The county's most visible housing-activist group, the Miami Workers Center, was surprised by the new deal. The group has largely sided with the county against HUD -- especially after Alvarez promised to build dramatically more public housing in Liberty City -- but a spokeswoman attacked the idea of hiring a contractor to oversee vouchers.
''We have a multiple-choice question where the options are no good,'' said spokeswoman Shushma Sheth. ``On one hand we have a broken county bureaucracy that allowed the robbing of low-income families, and on the other we could have the history of private corporate interests robbing from low-income families.''
The group has consistently pushed for giving residents and their organizations a direct role in fixing and running the public-housing system.

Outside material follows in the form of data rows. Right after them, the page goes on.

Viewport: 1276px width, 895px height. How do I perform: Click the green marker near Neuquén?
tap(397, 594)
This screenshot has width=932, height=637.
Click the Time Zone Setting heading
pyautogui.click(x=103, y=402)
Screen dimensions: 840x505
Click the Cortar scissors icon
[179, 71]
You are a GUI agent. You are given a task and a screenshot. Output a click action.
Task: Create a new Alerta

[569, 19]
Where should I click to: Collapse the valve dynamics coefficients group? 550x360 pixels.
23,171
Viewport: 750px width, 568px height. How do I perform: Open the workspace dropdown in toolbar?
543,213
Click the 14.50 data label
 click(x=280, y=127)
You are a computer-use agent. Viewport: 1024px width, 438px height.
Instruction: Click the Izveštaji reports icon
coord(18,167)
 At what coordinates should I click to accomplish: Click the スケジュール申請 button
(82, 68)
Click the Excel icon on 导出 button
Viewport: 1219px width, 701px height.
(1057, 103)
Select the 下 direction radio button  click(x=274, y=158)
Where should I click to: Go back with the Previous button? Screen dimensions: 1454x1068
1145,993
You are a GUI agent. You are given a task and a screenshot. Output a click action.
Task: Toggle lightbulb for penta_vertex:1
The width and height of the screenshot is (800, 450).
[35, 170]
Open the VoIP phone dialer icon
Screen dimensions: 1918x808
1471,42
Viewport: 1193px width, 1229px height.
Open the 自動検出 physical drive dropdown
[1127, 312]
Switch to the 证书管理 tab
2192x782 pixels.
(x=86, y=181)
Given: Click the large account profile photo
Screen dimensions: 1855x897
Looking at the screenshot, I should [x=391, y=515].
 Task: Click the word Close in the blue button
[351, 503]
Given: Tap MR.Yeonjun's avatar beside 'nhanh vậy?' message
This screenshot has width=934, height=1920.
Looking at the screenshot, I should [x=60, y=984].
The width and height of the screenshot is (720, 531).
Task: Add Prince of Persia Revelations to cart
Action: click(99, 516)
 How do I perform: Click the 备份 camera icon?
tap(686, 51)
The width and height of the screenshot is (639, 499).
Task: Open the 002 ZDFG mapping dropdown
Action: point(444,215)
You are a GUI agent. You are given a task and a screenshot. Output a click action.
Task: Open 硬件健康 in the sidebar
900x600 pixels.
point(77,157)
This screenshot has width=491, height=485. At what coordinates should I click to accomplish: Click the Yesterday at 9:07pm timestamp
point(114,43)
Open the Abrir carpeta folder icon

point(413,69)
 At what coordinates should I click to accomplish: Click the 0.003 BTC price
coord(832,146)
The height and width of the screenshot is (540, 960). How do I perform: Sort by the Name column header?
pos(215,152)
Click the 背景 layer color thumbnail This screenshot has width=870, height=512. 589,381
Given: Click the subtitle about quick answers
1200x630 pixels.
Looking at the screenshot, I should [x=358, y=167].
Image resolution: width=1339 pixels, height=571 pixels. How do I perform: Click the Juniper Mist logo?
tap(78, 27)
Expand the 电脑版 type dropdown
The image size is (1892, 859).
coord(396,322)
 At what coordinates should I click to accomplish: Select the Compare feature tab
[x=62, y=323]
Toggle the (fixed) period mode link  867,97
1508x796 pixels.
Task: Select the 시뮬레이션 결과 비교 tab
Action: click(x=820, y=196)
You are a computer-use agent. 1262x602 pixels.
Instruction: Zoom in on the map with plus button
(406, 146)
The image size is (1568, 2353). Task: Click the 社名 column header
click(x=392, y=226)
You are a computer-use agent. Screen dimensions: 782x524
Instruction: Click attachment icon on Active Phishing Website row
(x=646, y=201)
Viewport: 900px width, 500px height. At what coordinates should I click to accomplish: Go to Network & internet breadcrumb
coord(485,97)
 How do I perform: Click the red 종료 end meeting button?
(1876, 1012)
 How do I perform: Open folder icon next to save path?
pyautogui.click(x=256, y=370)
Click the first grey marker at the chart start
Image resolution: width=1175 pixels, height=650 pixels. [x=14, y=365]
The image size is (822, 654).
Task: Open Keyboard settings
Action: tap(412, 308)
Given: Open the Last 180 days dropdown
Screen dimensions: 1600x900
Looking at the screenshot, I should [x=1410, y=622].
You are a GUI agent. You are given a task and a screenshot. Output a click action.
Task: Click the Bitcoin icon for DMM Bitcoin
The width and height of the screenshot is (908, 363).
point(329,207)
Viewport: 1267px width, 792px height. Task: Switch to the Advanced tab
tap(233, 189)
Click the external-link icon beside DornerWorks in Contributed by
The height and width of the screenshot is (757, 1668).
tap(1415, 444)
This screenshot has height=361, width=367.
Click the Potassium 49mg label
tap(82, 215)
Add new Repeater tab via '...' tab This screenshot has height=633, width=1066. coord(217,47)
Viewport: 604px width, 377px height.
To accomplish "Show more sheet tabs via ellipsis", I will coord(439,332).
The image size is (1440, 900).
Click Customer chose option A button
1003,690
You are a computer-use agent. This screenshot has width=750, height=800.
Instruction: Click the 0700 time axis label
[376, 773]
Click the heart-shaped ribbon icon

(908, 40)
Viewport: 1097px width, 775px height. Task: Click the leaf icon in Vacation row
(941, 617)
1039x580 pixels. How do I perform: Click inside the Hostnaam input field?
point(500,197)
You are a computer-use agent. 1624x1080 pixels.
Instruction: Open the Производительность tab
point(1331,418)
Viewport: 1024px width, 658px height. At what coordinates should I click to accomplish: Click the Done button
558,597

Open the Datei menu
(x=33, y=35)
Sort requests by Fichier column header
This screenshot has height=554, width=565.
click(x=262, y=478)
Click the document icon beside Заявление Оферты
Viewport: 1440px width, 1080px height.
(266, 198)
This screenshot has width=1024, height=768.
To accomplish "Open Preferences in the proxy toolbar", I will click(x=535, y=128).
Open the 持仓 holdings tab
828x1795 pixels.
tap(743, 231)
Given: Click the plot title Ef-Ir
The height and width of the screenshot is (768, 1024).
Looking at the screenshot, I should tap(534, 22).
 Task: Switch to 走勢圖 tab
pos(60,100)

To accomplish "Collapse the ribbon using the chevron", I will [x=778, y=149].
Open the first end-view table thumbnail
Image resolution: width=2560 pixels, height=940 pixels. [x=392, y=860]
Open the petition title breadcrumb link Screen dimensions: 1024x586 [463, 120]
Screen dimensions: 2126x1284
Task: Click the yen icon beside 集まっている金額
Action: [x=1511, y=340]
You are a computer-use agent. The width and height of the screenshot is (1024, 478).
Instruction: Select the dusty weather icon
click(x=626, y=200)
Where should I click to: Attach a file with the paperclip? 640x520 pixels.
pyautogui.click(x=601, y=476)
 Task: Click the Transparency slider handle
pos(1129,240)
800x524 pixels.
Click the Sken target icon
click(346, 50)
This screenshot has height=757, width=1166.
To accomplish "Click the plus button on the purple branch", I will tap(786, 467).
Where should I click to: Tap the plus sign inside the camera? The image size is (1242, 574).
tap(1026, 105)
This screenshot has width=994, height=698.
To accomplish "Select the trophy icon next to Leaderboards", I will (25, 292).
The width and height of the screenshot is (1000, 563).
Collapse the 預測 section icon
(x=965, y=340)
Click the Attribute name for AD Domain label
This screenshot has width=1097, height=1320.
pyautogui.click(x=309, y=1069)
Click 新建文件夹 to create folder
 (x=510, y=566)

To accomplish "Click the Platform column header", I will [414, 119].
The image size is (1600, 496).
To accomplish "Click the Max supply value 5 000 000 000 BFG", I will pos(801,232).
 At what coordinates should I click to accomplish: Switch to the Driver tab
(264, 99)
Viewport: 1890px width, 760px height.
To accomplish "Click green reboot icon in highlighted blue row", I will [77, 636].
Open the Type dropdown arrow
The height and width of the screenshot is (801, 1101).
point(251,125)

Privatizing the rental-assistance program would be a shift for Miami-Dade, which has generally opposed outsourcing any of the housing agency's major projects. Cabrera said he was largely rebuffed when he suggested the same thing last year.
''If HUD feels this is the best way, then so be it,'' Alvarez said.
The program, known as Section 8, provides vouchers for low-income people to live in private apartments. More than 14,000 vouchers are used in Miami-Dade, and their value depends on the family's size and income.
In Miami-Dade, it has been plagued by haphazard oversight and poor record-keeping. Some tenants went years without undergoing the mandatory annual reviews of their income. By the time HUD took over, hundreds of landlords said they were underpaid and others were almost certainly overpaid.
''It has been a complete disaster in administration,'' said Cabrera, now CEO of a nonprofit housing development organization in California. ``The capacity to get it where it needs to be is just not there.''
Many landlords have stopped accepting tenants who pay with county-managed vouchers, refusing to deal with the delays, wrong payments and endless bureaucracy.
''I spend day after day after day calling numbers that are disconnected and voicemails that are full,'' said Lance Paskewich, managing partner of a company that owns 34 apartments and has voucher-holders in 27 of them. ``I don't think a private contractor could get away with that.''
That closes even more doors in a county where up to 100,000 people are expected to join a new government waiting list for affordable housing.